Profit Maximizing Price=7,000

Therefore the Marginal Cost of producing an engine

=1,000 + 10Q (q=100 from solving above)

=2,000 MCEngine

Marginal Cost of Producing a Cycle

From equation developed above…

MCCycle = 1,000 +2,000 +10Q

=1,000 +2,000 + 10(100)

=$4,000 MCCycle

Part B:

Since the firm can produce engines at a Marginal Cost of $2,000, the opportunity to buy from another firm at a greatly reduced Marginal Cost of $1,400 would be sensible. MCEngine=$1,400

MR = MC

10,000 – 60Q = 2,000 +1,400

10,000- 60Q = 3400

Q=110 (profit maximizing output)

P = 10,000 – 30(110)

=6,700 profit maximizing price

Therefore the firm should buy the engine since the engine produced by the firm is more than the engine provided by the other firm. Chapter 6 Question 10 Page 266

Part A:

Revenue is P*Q.

Obtain Marginal Cost function through

160 + 16Q + 0.1Q2

FOC (derivative of above equation)

16 + 0.2Q= MC

From the P= 96 – .4Q we can determine that total revenue = 96Q – .4Q2 and the derivative or FOC is thus 96 – .8Q= MR

Set MC = MR

16 + 0.2Q = 96 – 0.8Q

Q=80

We solve for P by plugging this into our original equation

P= 96-.4(80)

P=64

Profit = 5,120 (80*64) – 2,080 (160 + 16*80 + .1(80)2) = $3,040

Part B:

C =160 + 16Q + .1Q2

AC= (160+16Q+.1Q^2)/Q

MC=d/dQ(160 + 16Q + .1Q2)

MC=16 + .2Q

AC=MC

160/Q + 16 + .1Q = 16 + .2Q

160/Q = .1Q

.1Q2 =160

Q= 40

Average cost of production is minimized at 40 units, she is correct as AC = MC (see below). AC = 960/40 =24

MC = 16 + (.2) ($40) = $24

However, optimal output is Q=80 where MR = MC, therefore her second claim of 40 units as the firm’s profit maximizing level of output is incorrect.

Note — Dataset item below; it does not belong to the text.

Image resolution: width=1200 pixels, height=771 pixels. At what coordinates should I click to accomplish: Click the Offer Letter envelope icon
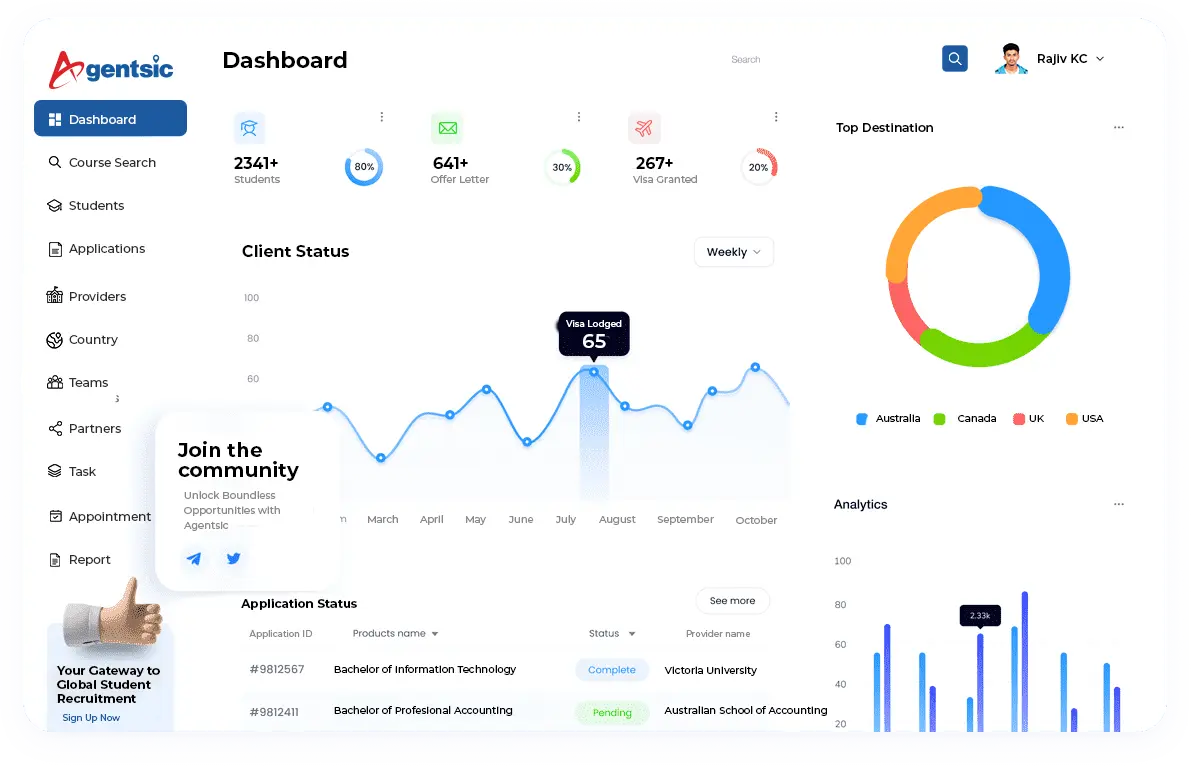(447, 128)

P =

96 – .4 (40)

P=$80

TR = 80*40 =3,200

C = 160 + 16Q + .1Q2

=960

Profit = Revenue – Cost = 3,200 – 960 = 2,240 therefore output at 80 is greater than the profit at 40. Part C:

We learned from part a the single plant cost is $2,080 or (160 + 16*80 + .1(80)2). If two plants were open each producing the minimum level of output detailed in part B (Q=40) then total cost would be (Q)*(AC) = 24*80 = $1,920. You can compare this to the cost in part A of $2,080 and determine it is cheaper to produce using the two plants.